Comunicação com as instituições. Atualizar o endereço para um endereço no exterior, definir e-mails e telefones de contato válidos, e garantir que notificações importantes (como vencimento de títulos, assembleias de FIIs, eventos corporativos) cheguem até você.
Transferências internacionais. Receber rendimentos no Brasil e transferi-los para sua conta no exterior é totalmente possível, mas precisa seguir os canais corretos, via conta CNR e câmbio realizado por instituição autorizada pelo Banco Central. Remessas "informais" geram problemas.
Procuração. Para quem tem imóveis, sociedades empresariais ou qualquer situação que exija presença física ou assinatura no Brasil, uma procuração bem feita é quase indispensável.
O que fazer antes de embarcar: um checklist prático
Idealmente, a organização financeira começa antes da saída definitiva, não depois.
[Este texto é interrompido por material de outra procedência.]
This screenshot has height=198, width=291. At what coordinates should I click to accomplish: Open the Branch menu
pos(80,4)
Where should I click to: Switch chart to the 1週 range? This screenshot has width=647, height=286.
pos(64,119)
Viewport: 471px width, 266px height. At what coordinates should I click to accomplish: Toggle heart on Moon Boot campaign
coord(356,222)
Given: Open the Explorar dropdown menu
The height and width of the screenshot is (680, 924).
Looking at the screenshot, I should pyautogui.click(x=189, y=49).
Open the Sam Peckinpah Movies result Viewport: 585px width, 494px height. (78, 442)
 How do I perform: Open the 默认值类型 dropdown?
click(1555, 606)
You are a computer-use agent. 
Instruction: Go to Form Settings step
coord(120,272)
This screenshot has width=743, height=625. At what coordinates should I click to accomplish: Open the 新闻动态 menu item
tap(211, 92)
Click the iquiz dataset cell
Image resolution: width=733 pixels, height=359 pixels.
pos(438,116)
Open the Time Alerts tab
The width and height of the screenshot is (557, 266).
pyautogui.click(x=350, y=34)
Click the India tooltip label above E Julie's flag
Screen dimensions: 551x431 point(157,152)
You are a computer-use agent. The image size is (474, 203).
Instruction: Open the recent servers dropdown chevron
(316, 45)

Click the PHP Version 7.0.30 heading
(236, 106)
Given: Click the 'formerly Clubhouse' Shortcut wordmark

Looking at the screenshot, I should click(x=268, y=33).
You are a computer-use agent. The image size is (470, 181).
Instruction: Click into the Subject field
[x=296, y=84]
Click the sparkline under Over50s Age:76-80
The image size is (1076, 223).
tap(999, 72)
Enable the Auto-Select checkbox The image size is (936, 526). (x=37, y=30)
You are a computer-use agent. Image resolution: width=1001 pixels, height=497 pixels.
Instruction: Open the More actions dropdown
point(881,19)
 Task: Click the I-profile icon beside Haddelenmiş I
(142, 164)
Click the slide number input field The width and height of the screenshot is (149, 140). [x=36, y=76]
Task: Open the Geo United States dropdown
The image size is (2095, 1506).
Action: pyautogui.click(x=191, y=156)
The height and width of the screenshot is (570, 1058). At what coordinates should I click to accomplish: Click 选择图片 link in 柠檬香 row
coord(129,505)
Algumas coisas ficam mais fáceis quando você ainda está no Brasil:
Verificar se sua corretora atual opera com CNR e Regime 4.373 e, se não operar, fazer a portabilidade para uma que opere
Abrir a conta CNR (muitas instituições já permitem abertura remota, mas ter isso resolvido antes evita complicações)
Reunir a documentação necessária para o cadastro de não residente (a lista varia por instituição, mas geralmente inclui comprovante de residência no exterior e declaração de saída definitiva)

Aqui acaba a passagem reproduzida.